It is ultimately about ego. So many get caught up in trying to be so clever with their charts and indicators, in an effort to win all the time. I certainty did myself, revelling in my winning trades and chastising myself for the losers. "I should have seen the resistance at 1.3729, and it was obviously breaking out of the trendline, espechially when I draw it like that. How could I have missed that factor - I'll never make that mistake again." This, however, implicitly assumes you are somehow responsible for that loss; that you were somehow ever actually in control of what the market was going to do. It is a dangerous mentality to have, and one that is unfortunately born from the equally instrumental realization that you can actually make money from trading the market. I even think the basic tool of drawing a support or resistance line on a chart is potentially hazardous, as its exact placement is really so arbitrary, but once you put it there it suddenly seems so authoritative - like a constraint that you have craftily imposed upon the market. I prefer to passively OBSERVE concepts like support and resistance in the functioning of my systems, rather than trading based on my imperfect, arbitrary, and surely biased understanding of their specific placements. Unlike many traders, I don't even set targets for trades, since I believe that even that would be forecasting. I exit the trade reactively when the market tells me to. It could be at a large profit, a small profit, breakeven, or a small loss - and I couldn't care less about which one it turns out to be on any given trade; only that the statistical outcome over many, many trades is within the appropriate range. One of the shrewdest statements that I ever heard on this was that the only way to make a million dollars in trading (as opposed to investing) is to make 10 million dollars and lose 9 million dollars (in concept, at least: some of you may well be making 10 million and losing only 8, or 7, or 6.2...)

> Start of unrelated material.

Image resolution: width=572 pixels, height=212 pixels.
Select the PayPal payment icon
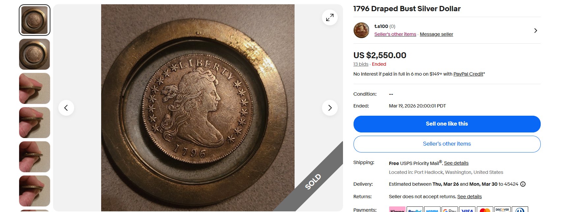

In essence, one could view this as a debate between proactive and reactive modes of thinking. In many - if not most - areas of life, proactive behaviors are rewarded. CEOs and heads of industry are generally proactive people - decision makers who exercise control over their situations and environments. It is the reactive people that society generally doesn't reward: the guy who waits for life to present him an opportunity rather than actively trying to create one. I myself am a control freak - a trait which served me well in life until I encountered the insanity of the markets. I wanted so desperately to control them - to be smart, to be right, to win, to see the complexities in a movement that others 'foolishly' missed and bask in the resulting accolades - and nearly drove myself crazy in the process. My closing advice is not to do this, although I think it is almost an inevitability of the learning process - I am forever envious of those that don't have to go through this, or who can somehow consistantly profit from it. In short, it is understanding that randomness and making money from the market aren't nearly as mutually exclusive as it would intuitively seem. To the diversified 'buy and hold' guys as to many an active trader, they are seemingly incommensurable opinions - but I have found that it is a complete surrender to the randomness of any one trade that allows for a grounded confidence in a statistically significant outcome over many instances.

edge and luck

That is certainly a fair point. Obviously the question of what even constitutes a recovery sequence (or necessary percentage return) where you would resume live/full risk trading is debatable. Again, this will largely be an issue of risk tolerance, but one would presumably need to see a recovery that would be statistically similar to how your system would perform if your edge was still functioning. For me, I would want to see a new equity high in the paper traded results. Moreover, I would be concerned not only with the the account reaching a hypothetical new account high, but equally with the specific makeup of the trades and the time required to achieve it. All of this would be important in making a determination of whether your system was still operating with an edge.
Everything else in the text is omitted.